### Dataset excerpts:
========

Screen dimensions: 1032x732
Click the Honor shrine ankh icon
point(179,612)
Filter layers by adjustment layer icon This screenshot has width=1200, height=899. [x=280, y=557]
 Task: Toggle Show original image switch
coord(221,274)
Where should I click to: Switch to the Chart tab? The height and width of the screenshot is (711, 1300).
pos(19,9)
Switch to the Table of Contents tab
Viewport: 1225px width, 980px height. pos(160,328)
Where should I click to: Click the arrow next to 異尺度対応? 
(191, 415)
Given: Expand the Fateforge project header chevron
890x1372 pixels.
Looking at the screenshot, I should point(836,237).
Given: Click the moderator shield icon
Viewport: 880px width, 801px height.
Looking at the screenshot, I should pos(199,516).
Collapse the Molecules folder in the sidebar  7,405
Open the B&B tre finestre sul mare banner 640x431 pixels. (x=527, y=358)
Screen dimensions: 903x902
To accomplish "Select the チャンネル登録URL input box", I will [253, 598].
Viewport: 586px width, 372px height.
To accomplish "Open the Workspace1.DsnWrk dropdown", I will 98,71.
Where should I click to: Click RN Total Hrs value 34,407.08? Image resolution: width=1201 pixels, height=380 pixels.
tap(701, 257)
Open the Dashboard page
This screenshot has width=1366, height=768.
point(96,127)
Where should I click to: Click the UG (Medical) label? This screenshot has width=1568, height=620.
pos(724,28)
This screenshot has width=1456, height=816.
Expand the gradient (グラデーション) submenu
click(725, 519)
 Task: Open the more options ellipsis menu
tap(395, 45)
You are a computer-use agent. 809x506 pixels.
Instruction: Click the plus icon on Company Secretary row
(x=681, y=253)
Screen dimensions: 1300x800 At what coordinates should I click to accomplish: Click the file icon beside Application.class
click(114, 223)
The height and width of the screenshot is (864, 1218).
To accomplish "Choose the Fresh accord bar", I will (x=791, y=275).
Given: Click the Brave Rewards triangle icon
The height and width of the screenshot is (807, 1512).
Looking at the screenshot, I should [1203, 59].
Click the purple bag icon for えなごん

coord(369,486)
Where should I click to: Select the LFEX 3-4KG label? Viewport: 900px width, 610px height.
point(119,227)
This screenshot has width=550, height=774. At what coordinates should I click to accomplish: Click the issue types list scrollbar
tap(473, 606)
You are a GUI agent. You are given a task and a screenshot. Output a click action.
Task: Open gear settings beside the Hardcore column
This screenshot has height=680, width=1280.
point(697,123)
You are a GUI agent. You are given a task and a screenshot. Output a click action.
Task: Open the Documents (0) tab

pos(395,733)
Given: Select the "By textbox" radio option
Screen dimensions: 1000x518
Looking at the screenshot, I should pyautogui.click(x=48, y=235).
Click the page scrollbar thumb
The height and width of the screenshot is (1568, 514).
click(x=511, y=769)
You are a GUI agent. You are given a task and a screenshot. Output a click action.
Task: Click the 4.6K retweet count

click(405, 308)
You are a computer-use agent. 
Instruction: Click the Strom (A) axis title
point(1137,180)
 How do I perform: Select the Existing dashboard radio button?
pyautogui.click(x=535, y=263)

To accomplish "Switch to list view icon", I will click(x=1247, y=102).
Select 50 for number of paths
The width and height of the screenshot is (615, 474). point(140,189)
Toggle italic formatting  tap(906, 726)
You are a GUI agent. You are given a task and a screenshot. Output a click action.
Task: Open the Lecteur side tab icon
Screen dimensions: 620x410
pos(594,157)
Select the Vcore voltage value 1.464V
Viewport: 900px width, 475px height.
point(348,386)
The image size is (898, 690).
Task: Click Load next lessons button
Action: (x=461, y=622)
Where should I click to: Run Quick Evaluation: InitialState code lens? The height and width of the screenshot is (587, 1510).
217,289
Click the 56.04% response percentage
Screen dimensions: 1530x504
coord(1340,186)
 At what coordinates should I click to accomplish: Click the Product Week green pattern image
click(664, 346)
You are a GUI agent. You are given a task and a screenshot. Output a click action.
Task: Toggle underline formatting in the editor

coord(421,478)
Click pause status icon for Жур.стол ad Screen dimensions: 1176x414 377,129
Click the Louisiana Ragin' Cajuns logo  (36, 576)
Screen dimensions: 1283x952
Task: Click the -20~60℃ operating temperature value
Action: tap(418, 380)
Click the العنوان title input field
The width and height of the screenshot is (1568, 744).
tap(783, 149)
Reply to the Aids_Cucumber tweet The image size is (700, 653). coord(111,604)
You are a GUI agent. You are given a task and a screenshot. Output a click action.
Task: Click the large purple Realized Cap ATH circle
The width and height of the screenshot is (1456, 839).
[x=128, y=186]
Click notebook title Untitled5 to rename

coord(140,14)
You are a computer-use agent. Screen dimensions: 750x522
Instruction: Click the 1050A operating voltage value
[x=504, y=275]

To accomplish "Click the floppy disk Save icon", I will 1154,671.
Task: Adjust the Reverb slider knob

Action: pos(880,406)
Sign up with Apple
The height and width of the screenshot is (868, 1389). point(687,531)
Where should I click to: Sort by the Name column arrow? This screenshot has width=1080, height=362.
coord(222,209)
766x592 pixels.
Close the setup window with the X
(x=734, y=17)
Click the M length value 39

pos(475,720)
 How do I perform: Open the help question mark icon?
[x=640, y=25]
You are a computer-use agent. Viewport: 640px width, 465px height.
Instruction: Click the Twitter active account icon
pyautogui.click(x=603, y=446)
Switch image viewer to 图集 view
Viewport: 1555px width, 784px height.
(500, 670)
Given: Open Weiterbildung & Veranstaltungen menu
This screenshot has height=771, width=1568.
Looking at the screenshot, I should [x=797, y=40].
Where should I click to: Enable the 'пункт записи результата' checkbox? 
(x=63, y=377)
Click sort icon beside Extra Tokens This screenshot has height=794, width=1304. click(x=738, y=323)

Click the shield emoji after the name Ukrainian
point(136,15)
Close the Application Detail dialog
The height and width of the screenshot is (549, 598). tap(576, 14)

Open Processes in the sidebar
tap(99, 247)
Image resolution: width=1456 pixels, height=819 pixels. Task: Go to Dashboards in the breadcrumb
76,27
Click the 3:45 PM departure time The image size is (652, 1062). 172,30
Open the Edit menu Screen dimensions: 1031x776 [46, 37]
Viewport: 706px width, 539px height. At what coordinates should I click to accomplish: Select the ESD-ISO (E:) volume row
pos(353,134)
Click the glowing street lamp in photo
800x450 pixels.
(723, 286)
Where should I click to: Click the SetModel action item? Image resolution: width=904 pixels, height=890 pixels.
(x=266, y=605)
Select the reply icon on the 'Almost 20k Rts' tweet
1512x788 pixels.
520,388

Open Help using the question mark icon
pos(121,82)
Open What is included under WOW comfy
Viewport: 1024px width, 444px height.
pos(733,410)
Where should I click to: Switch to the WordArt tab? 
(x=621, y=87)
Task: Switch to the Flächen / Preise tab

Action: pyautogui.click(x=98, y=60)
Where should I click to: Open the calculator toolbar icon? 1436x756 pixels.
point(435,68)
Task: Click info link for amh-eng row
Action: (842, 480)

========

### Exercise instructions:
Say how many of the lines above include the word "page", giving the figure alone.

### The completed task:
2